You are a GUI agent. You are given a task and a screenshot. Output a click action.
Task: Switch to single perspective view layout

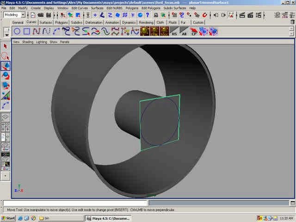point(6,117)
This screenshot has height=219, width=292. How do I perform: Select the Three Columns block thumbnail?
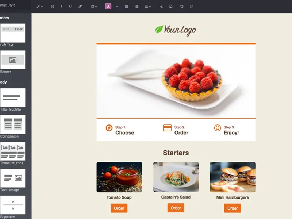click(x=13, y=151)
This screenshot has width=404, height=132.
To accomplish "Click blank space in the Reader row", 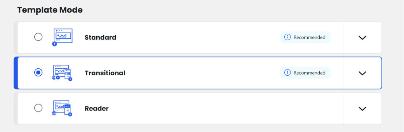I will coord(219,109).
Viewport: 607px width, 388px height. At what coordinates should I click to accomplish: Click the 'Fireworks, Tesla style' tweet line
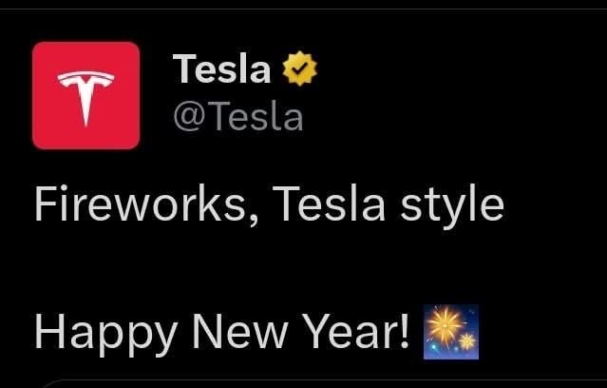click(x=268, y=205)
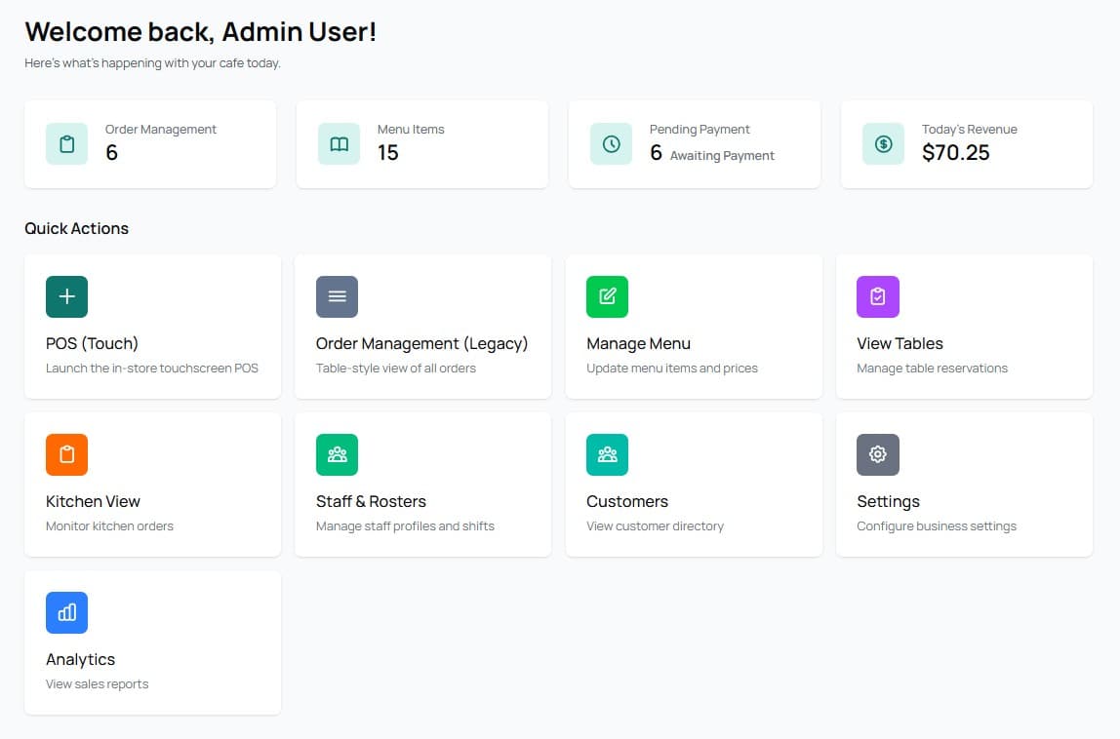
-*-*-
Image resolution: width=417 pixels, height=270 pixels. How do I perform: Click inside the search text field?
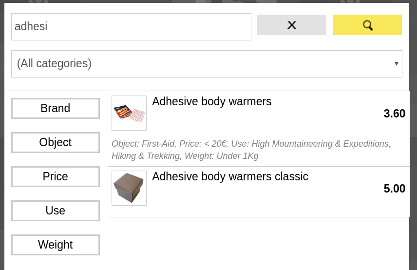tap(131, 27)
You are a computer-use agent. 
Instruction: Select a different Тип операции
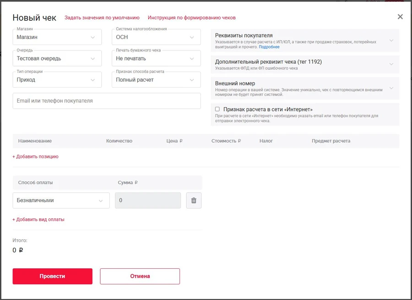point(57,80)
-*-*-
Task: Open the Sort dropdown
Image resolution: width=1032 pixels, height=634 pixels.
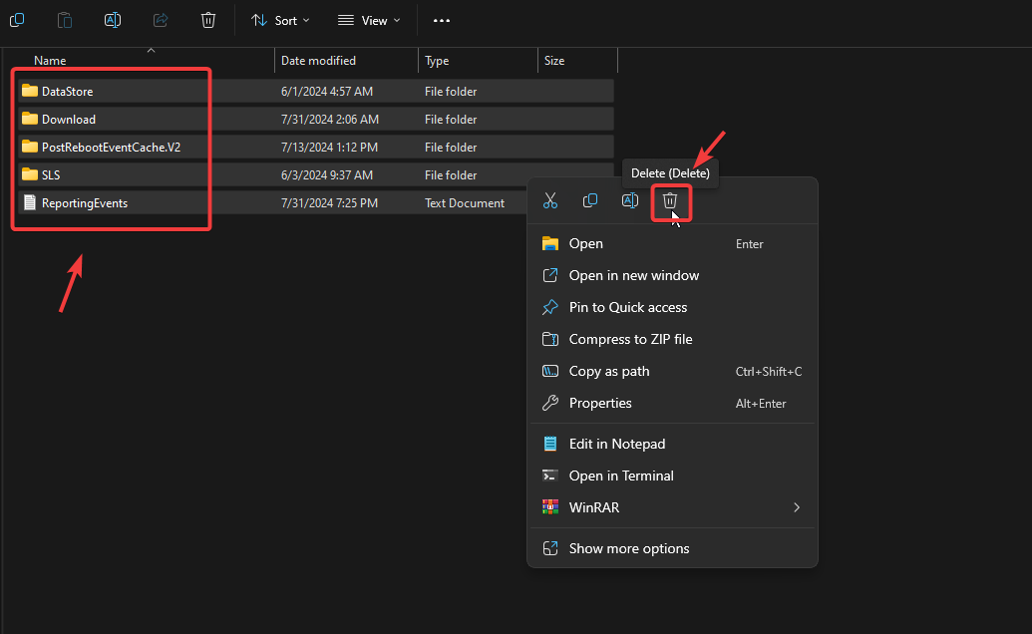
-*-*-
> **What you will do**
Copy the data again, starting at the line that contains "You are a GUI" and stopping after the line that contains "click(x=13, y=151)", with 127 added to every coordinate in the answers. Leave the pictures out.

> **Finished answer**
You are a GUI agent. You are given a task and a screenshot. Output a click action.
Task: Switch to single perspective view layout

point(133,244)
This screenshot has height=219, width=292. How do I perform: Select the Three Columns block thumbnail?
click(x=140, y=278)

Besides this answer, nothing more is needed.